This past June, the IRS issued a Private Letter Ruling (201623001) which impacts surviving spouses in community property states. The decedent and the surviving spouse were married in 2004 and lived in a community property state. They had a son, whom the decedent named as the sole beneficiary of his three IRAs. Upon the decedent’s death, the surviving spouse filed a claim against his estate, seeking her one-half interest in the community property they owned together. The claim was settled and the settlement was approved by the court, which ordered that the IRA custodian assign a certain amount of the son’s inherited IRAs to the surviving spouse as a spousal rollover IRA.
Seeking to avoid paying a tax on the amounts paid to her from the IRAs, the surviving spouse requested four rulings: 1) that the settlement amount of the inherited IRAs be classified as the taxpayer’s community property interest; 2) that the taxpayer be treated as a payee of the inherited IRAs; 3) that the IRA custodian distribute the settlement amount to the taxpayer in the form of a surviving spouse rollover; and 4) that the distribution to the taxpayer of the settlement amount from the inherited IRA not be considered a taxable event.
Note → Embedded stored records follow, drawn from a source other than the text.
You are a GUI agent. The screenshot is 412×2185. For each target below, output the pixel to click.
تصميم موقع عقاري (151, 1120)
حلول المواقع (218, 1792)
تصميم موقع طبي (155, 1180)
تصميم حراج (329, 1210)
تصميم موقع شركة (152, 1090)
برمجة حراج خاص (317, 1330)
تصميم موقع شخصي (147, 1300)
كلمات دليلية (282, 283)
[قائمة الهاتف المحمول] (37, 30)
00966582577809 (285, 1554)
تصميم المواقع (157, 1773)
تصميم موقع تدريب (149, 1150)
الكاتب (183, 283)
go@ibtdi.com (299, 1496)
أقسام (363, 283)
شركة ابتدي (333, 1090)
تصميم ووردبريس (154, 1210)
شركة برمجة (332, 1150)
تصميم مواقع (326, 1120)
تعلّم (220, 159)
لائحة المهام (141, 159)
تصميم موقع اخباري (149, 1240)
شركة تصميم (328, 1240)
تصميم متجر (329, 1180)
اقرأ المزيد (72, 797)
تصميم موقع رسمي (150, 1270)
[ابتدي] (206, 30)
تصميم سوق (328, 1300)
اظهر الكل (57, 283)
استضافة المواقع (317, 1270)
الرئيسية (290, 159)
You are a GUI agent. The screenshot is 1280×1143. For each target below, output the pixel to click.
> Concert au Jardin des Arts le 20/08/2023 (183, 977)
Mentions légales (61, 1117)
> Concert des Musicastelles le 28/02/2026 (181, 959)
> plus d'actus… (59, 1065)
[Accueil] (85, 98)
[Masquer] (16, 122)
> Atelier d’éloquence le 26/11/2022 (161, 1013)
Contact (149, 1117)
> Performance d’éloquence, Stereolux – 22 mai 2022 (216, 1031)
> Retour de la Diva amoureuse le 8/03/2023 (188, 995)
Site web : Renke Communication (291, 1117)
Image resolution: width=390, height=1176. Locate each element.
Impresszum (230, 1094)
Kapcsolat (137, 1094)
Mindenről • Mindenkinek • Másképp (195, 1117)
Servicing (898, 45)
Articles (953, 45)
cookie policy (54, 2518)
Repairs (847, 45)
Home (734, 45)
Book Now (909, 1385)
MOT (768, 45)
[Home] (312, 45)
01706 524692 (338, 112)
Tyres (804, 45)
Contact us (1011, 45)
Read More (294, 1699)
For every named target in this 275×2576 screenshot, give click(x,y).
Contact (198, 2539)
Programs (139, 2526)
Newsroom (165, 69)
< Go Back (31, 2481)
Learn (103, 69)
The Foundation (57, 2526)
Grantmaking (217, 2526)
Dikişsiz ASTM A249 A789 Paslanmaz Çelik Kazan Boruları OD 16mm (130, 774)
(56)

Applying IRA Section 408, the IRA rejected the taxpayer’s requests.
The IRS first stated that under Section 408(d)(3)(C) rollovers are not permitted from non-spousal inherited IRAs, and Section 408 must be applied without regard to any community property laws. Thus, rejecting the surviving spouse’s first request, the IRS stated that classifying the amount of the inherited IRA as the taxpayer’s community property is a matter of state property law, not federal tax law.
The IRS next rejected the taxpayer’s three remaining requests, noting that as the son was the named beneficiary of the decedent’s IRA, not the surviving spouse, the IRAs are “inherited.” Because Section 408 doesn’t consider community property laws, the IRS must follow Section 408(d)’s distribution rules and disregard the surviving spouse’s community property interest. Thus, the surviving spouse cannot be treated as a payee of the inherited IRA and cannot roll over any amounts from the inherited IRA. Moreover, because the son is the named beneficiary of the decedent’s IRA and the taxpayer’s community property interest is disregarded, any “assignment” of an interest in the inherited IRA to the taxpayer would be treated as a taxable distribution to the son. Accordingly, “the order of the state court cannot be accomplished under federal tax law.”